Anticipating a dramatic surge in demand for drones that established manufacturers will struggle to meet, a Connecticut-based company is offering a turnkey package allowing anyone to build and sell the craft on their own. All you need is space to set up a mini-factory.
One-stop shop for aspiring UAV entrepreneurs
Aquiline Drones has teamed up with nonprofit tech incubator MakerspaceCT to launch the kit permitting people to build commercial drones at home – or wherever they opt to set up shop. Known as the Aquiline Agile Manufacturing Pod (AMP), the package is based on a modular unit in which one to three workers use pre-manufactured components to assemble reliable, fully functional commercial unmanned aerial vehicles (UAV).
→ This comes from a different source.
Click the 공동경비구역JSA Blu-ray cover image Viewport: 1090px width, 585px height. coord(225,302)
The standard units can be set up in a day, and anywhere there’s free space and access to utilities: garages, private homes, schools, community centers, etc. The basic model comes with pre-fabricated and tested advanced interconnected electronic components; micro-manufactured parts; and other drone hardware to assemble UAV with. More ambitious entrepreneurs can opt for larger modules facilitating bigger production volumes and more sophisticated integrated tech like artificial intelligence apps.
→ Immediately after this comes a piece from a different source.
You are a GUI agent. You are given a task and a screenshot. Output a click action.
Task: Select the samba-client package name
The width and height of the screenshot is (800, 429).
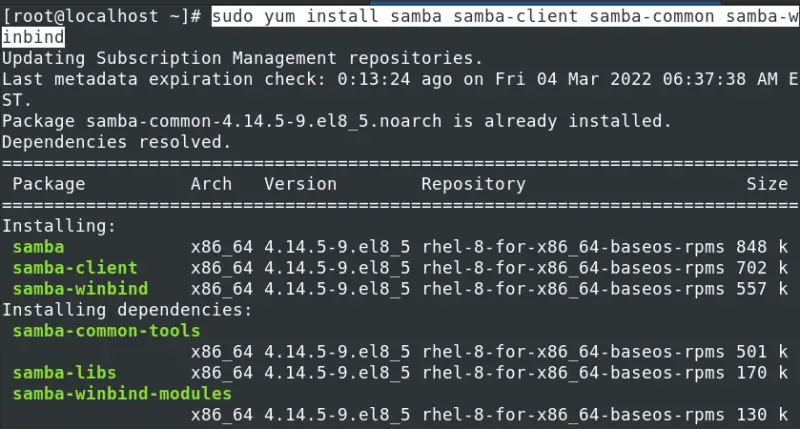pos(75,268)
Aquiline, which provides a variety of products and solutions – from basic online pilot training to entire systems offering cloud-run UAV management system of autonomous drone operations and real-time control – says its AMP package has several interlacing objectives.
Promising work, income, and US-built drones
The first is to provide the means with which enterprising people can begin working to meet what Aquiline calls an already booming demand for drones. The company believes that red-hot market is set to explode when President Joe Biden’s $2 trillion infrastructure renovation plan thrusts UAV into the heart of inspection and mapping efforts.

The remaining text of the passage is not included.